Cette année, elle précise que du fait « des divergences d'interprétation entre le MESR et la direction du budget », il est « impossible de tirer des conclusions fiables concernant un éventuel sur-financement », d'autant plus que les outils de suivi sont imparfaits. Le rapport 2012 fait aussi remarquer que les universités « ont tendance à glisser leurs emplois d'un plafond à l'autre entre 2009 et 2011. » De même, les crédits du plan licence ont été notifiés en masse salariale mais ont pu être utilisés autrement. Ainsi, au final, tout cela peut conduire à « une sous-consommation apparente des crédits de masse salariale ». De même, à l'inverse, « la surconsommation du plafond de masse salariale État par quelques établissements doit être interprétée avec prudence », notamment car « une incertitude subsiste sur l'imputation des heures complémentaires. »
Loi Tepa. Le rapport fait également mention des « remboursements dus aux établissements au titre de la réduction des cotisations salariales sur les heures supplémentaires (loi Tepa) » qui sont évalués à 29,5 M€ sur 2013 : « Une créance de 14,8 M€ au titre des heures supplémentaires payées par les établissements en 2011 n'a pas pu être remboursée par le ministère, et le montant prévisionnel des factures payées par les établissements en 2012 s'élève à 14,7 M€. »

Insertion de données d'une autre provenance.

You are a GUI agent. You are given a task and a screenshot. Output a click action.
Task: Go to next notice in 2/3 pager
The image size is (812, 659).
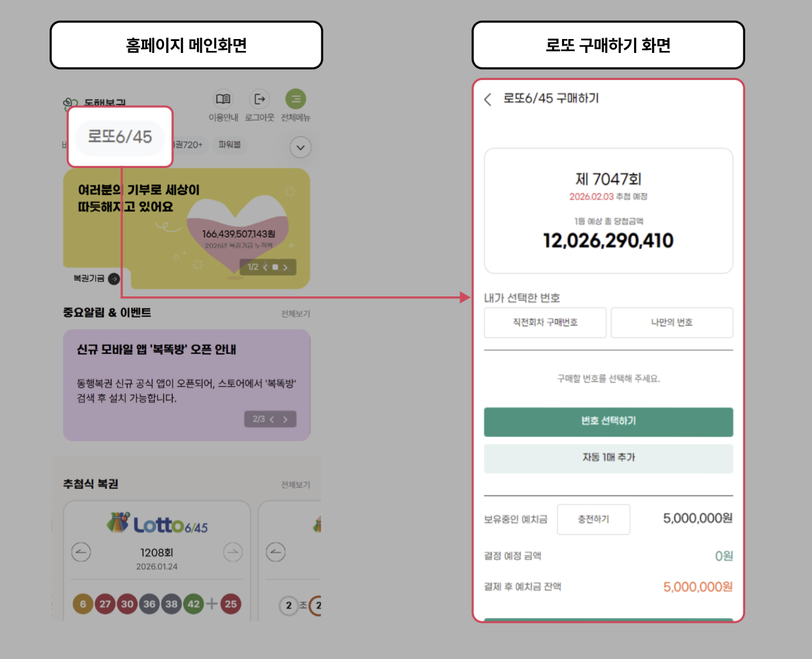[x=286, y=419]
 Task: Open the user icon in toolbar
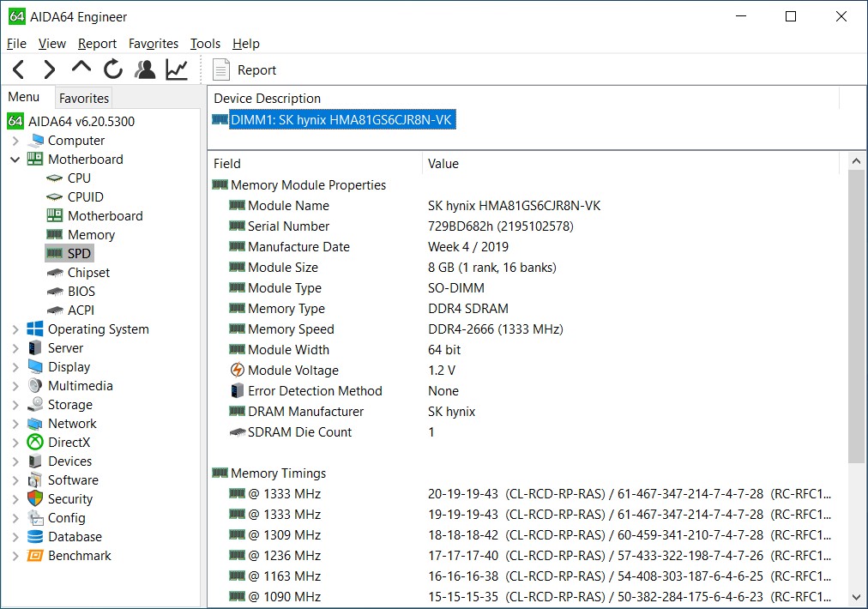tap(145, 70)
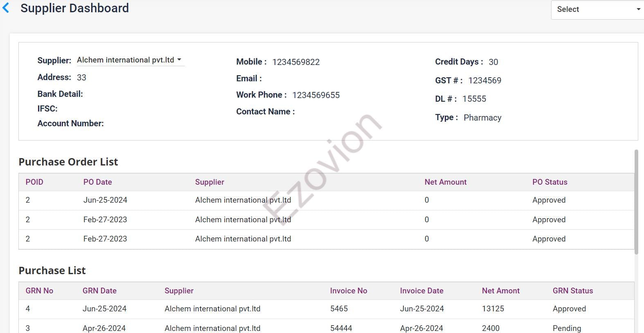Click the back arrow beside Supplier Dashboard
Viewport: 644px width, 333px height.
click(x=6, y=8)
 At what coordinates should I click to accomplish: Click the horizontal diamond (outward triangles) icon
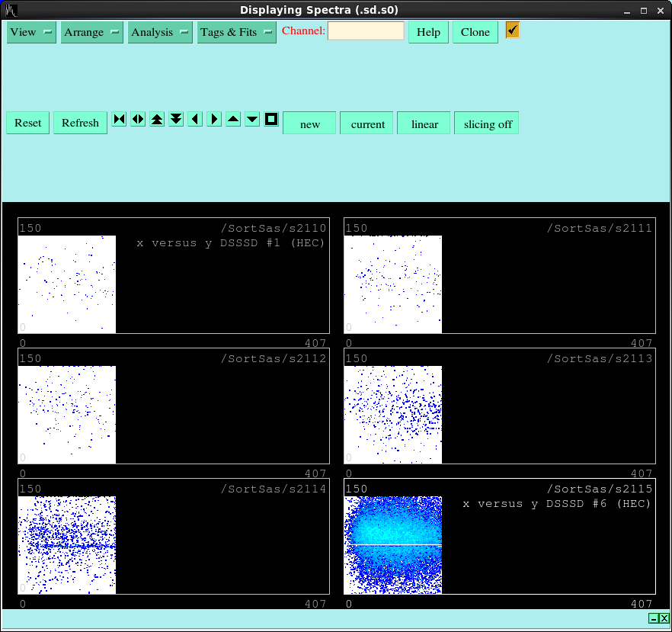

Les causes des difficultés selon le suivi du MESR. Pour aider les universités en difficulté, le MESR a mis en place un « dispositif de suivi, d'alerte et de remédiation » qui s'appuie sur un tableau de bord comprenant 28 indicateurs et propose un diagnostic « flash » ou un diagnostic approfondi des universités. Les premiers travaux « ont permis d'identifier les principales causes de difficultés :
- l'impact des travaux de régularisation comptable entrepris dans le cadre du passage aux RCE, qui ont pu entraîner une diminution du fonds de roulement net global ;
- une dérive de la masse salariale ;
- une politique d'investissement insuffisamment financée ;
- un patrimoine important, à l'origine de coûts de fonctionnement ou de remise aux normes excessifs ;
Un dispositif qui manque de réactivité. Ce dispositif de suivi devrait permettre au MESR « de mieux anticiper les risques et de réagir plus rapidement en cas de déficit constaté », mais il « manque encore de réactivité » : « Au début du mois de février 2013, la Dgesip ne savait pas combien d'établissements avaient voté un budget primitif 2013 en déséquilibre, alors que cette information devrait faire l'objet d'un signalement immédiat des rectorats ». En outre, malgré des « diagnostics très complets » de l'IGAENR, « la mise en oeuvre concrète de plans de retour à l'équilibre reste assez imprécise : sur les sept établissements ayant constaté un double déficit en 2010-2011, cinq ont encore adopté un budget 2012 en déséquilibre, y compris après une première décision budgétaire modificative ».
Par ailleurs, comme pour le suivi de la masse salariale, la Cour regrette l'existence de deux systèmes de suivi séparés, celui de la Dgesip et celui du Budget via les contrôleurs budgétaires en région : cela peut donner lieu à des « interprétations divergentes » et « ne facilite pas la caractérisation de la situation financière réelle de l'établissement ». Elle plaide pour plus de coopération et d'échanges d'informations entre les directions centrales, les rectorats et les contrôleurs budgétaires en région.